Last Saturday, I sat with friends enjoying great food, adult beverages and interesting conversation at our tailgate in the hours leading up to Southern University’s homecoming football game. As you know, homecoming is that one game that is supposed to be a time of reconnecting with old college classmates, taking pictures, hugging and reminiscing. As you get older, though, the number of old classmates you see tend to decrease in number.
I didn’t bump into a single soul who graduated from college with me. So I just spent a few minutes here and there thinking about my freshman year in school, a period when the times caused me to grow up really quickly.

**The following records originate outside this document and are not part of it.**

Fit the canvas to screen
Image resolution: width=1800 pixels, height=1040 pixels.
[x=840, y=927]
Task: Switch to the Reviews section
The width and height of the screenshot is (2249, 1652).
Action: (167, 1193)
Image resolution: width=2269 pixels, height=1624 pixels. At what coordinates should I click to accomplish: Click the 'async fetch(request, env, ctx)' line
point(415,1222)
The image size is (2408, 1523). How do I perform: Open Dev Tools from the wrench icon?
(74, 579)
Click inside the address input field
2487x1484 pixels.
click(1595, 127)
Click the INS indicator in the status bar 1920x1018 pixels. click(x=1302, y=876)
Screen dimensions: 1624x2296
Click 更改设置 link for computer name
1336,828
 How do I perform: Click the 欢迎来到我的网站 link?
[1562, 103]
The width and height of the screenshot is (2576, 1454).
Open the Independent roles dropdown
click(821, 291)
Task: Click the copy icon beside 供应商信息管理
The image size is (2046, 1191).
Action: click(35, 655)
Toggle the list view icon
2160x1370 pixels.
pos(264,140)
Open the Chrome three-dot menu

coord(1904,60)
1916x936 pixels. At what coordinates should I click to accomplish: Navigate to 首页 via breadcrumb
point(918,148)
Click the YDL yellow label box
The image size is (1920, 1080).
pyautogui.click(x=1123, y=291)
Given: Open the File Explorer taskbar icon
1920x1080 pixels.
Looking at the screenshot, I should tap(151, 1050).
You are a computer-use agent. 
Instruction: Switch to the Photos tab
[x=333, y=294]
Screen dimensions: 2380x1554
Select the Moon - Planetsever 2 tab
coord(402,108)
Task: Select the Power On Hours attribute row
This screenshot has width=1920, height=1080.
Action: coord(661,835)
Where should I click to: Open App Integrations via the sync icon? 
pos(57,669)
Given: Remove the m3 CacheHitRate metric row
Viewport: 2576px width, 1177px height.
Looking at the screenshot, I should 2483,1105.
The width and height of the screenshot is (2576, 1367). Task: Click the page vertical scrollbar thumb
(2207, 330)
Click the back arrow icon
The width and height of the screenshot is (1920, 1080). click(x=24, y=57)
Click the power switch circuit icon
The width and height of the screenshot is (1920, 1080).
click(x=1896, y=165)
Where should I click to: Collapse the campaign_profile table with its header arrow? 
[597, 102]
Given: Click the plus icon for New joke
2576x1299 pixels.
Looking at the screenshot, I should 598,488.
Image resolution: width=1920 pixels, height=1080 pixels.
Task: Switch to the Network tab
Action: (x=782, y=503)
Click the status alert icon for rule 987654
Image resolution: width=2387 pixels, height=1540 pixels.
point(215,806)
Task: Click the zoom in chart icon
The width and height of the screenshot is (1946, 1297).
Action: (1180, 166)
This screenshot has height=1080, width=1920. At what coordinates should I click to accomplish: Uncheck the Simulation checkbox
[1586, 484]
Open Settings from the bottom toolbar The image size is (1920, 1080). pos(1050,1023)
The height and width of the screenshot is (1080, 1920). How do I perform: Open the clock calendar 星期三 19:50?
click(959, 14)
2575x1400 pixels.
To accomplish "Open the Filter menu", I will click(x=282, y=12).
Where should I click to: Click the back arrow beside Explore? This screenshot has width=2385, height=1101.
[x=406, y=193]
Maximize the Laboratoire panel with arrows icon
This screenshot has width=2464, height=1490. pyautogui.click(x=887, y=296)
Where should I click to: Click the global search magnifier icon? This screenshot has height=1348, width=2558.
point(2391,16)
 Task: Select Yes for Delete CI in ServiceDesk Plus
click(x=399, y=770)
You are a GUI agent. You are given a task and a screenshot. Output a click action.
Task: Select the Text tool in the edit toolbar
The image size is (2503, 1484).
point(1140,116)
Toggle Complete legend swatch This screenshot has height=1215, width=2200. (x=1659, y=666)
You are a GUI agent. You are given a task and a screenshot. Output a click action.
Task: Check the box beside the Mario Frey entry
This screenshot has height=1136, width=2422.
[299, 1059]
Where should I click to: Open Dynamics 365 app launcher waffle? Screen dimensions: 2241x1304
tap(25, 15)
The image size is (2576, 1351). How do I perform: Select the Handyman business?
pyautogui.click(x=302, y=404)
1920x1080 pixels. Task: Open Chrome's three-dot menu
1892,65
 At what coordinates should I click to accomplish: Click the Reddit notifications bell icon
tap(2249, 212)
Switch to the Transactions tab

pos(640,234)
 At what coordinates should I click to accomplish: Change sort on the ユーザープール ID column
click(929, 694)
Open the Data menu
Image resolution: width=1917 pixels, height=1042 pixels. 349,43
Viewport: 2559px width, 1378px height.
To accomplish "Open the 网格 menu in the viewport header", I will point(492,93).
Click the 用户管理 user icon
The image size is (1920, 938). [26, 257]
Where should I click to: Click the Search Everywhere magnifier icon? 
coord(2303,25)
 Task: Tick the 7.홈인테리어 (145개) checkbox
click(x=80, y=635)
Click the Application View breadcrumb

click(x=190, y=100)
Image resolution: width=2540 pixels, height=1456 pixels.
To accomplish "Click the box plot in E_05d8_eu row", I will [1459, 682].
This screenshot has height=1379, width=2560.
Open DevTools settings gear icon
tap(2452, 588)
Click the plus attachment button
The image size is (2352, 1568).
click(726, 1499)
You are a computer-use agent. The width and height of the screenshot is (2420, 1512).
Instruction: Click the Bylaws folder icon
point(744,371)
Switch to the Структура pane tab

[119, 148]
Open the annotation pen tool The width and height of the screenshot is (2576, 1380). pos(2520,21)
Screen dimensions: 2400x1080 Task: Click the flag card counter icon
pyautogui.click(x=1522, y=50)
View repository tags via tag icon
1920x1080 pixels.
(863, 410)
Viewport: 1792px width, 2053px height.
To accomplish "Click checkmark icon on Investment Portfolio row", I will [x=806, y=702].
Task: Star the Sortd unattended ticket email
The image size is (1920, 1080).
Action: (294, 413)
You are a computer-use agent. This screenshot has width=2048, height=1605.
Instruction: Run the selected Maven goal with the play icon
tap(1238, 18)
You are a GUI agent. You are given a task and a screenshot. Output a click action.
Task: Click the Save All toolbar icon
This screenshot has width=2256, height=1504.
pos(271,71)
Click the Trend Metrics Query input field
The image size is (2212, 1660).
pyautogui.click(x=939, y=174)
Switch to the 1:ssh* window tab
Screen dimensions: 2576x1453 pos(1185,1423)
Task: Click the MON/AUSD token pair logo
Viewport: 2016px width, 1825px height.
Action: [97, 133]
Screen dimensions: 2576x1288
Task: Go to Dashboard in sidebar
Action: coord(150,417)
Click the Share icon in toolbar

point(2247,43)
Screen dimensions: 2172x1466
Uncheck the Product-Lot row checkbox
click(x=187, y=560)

I thought about how on the first day of registration, my sister, who was in her junior year of college, dropped me off in the morning under a tree near the school gym. She said would return around 3 p.m. to pick me up.
I was so proud of myself. I had worked that summer to raise the $132 for the first semester tuition. (That’s right. That’s what it cost.) I had also gotten a humongous $600 loan from Louisiana National Bank to be divided in half, $300 for the fall and $300 for the spring semester. That money was for clothes, books, any incidentals, and, most notably, food.
I scrambled from place to place with very little knowledge of what I was supposed to be doing. I walked the entire campus getting papers signed. There were no computer operations then. Somehow, I got it done in time to meet my sister.
Now came the hard part. To get to school, sometimes I would ride the city bus. But that would take too long. So I would stand at the base of Interstate 110 and the intersection of Government Street in Baton Rouge and hitch rides to campus in the morning. I would also hitchhike back home in the afternoon.
My toughest class was algebra. In fact, I did not love math. One day, my professor stopped me after class and offered to help me. She gave me extra work, which I had to turn in at her office after each class. I wound up with a B in the class. That professor was Dolores Spikes, who later became the first woman president of Southern and the first woman president of a college in Louisiana.
Student demonstrations erupted on campus while I was there. The protesters wanted a number of changes, including the expansion of educational choices and more state funding for the school. There were marches, speeches, and even a student sit-in on the football field that stopped a game. It all came to a head when two students were shot to death by law enforcement officers. I was not far from the two dead students, Denver Smith and Leonard Brown.
No one was ever arrested for their deaths. Looking back, it seems the more things change, the more they remain the same. I remember being tormented about wanting to transfer from Southern because of the student killings. But in the end, I decided to stay, thinking I owed it to the university not to cut and run, but to remain and try to make my campus better.
I loved playing cards in the Union between classes. There were no smartphones or tablets then. We sat and to talked to each other. Our face time was a period when you actually talked face-to-face. We had heavy conversations about race, politics, black poets, poetry, black writers and culture. It was where I met the radicals, the politically astute, the musically inclined and the gifted students. It was a melting pot of so much talent, political brilliance and yes, a few folk who were definitely forgettable.
There was the time while enjoying a game of cards that someone came running in saying that it had been announced that the military draft had end. Loud cheers went up. But, I can remember the faces of a couple of young vets who were in the room. Some of them were quiet. Lord knows what their feelings were.
Even though I didn’t meet old classmates at my recent homecoming game, it was nice tailgating with my friends. I had a great homecoming of sorts, thinking about one of the best and worst times of my life.